Class: Ferret::Analysis::AsciiLetterAnalyzer

Summary

An AsciiLetterAnalyzer creates a TokenStream that splits the input up into maximal strings of ASCII characters. If implemented in Ruby it would look like;

  class AsciiLetterAnalyzer
    def initialize(lower = true)
      @lower = lower
    end

    def token_stream(field, str)
      if @lower
        return AsciiLowerCaseFilter.new(AsciiLetterTokenizer.new(str))
      else
        return AsciiLetterTokenizer.new(str)
      end
    end
  end

As you can see it makes use of the AsciiLetterTokenizer and AsciiLowerCaseFilter. Note that this tokenizer won‘t recognize non-ASCII characters so you should use the LetterAnalyzer is you want to analyze multi-byte data like "UTF-8".

Public Class Methods


AsciiLetterAnalyzer.new(lower = true) → analyzer

Create a new AsciiWhiteSpaceAnalyzer which downcases tokens by default but can optionally leave case as is. Lowercasing will only be done to ASCII characters.
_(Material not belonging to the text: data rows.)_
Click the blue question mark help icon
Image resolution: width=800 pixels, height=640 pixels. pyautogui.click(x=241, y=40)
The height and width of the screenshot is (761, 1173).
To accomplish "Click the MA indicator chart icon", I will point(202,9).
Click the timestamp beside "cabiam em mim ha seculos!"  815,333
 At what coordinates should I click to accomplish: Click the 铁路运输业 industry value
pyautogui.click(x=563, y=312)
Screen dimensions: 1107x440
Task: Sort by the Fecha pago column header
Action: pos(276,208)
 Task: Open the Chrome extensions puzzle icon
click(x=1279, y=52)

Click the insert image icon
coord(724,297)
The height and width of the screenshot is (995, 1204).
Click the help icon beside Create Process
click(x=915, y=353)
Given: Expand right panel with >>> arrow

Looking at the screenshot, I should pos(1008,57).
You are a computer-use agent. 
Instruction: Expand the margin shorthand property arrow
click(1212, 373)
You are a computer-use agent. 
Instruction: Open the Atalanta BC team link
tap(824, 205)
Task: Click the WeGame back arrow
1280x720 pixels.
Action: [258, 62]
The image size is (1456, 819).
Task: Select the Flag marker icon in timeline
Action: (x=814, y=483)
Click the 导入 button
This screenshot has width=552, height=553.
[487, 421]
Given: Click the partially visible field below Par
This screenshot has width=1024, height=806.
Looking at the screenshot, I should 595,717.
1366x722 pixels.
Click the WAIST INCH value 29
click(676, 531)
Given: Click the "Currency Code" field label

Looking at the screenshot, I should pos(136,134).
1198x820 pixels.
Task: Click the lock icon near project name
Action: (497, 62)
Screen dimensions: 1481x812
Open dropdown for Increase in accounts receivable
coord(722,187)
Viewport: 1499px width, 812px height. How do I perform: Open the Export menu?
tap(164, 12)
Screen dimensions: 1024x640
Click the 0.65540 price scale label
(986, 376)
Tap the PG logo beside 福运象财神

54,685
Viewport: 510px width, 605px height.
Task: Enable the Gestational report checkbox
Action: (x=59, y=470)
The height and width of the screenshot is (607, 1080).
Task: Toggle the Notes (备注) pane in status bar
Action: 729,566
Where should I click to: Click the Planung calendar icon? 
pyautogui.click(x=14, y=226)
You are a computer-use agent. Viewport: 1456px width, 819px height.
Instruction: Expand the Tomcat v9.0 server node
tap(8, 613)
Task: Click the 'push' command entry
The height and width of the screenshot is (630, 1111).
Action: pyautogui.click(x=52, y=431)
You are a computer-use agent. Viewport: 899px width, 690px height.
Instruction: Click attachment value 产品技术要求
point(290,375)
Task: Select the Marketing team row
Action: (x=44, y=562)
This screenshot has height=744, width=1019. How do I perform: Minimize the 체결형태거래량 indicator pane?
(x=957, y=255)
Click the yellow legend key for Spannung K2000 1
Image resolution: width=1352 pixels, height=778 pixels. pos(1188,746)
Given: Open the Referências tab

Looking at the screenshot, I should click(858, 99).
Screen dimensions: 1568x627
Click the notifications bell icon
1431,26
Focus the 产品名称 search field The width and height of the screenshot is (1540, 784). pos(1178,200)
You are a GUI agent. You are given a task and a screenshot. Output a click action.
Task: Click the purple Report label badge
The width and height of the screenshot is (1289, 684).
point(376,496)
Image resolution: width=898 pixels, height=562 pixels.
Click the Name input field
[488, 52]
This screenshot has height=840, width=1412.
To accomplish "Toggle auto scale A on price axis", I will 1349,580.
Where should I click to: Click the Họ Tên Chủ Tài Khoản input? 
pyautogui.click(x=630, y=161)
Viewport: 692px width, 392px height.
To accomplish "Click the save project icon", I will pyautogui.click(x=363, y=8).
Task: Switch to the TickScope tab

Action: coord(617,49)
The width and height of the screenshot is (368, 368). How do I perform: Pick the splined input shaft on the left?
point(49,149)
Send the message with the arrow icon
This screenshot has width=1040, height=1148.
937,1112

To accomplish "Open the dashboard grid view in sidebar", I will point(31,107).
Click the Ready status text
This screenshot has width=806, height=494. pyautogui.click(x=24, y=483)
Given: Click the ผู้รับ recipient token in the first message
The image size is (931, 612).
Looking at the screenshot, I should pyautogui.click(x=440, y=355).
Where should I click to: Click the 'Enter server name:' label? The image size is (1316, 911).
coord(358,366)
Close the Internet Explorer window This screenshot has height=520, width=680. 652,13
lower:set to false if you don‘t want the field‘s tokens to be downcased
/*
 *  call-seq:
 *     AsciiLetterAnalyzer.new(lower = true) -> analyzer
 *
 *  Create a new AsciiWhiteSpaceAnalyzer which downcases tokens by default
 *  but can optionally leave case as is. Lowercasing will only be done to
 *  ASCII characters.
 *
 *  lower:: set to false if you don't want the field's tokens to be downcased
 */
static VALUE
frt_a_letter_analyzer_init(int argc, VALUE *argv, VALUE self)
{
    Analyzer *a;
    GET_LOWER(true);
    a = letter_analyzer_new(lower);
    Frt_Wrap_Struct(self, NULL, &frt_analyzer_free, a);
    object_add(a, self);
    return self;
}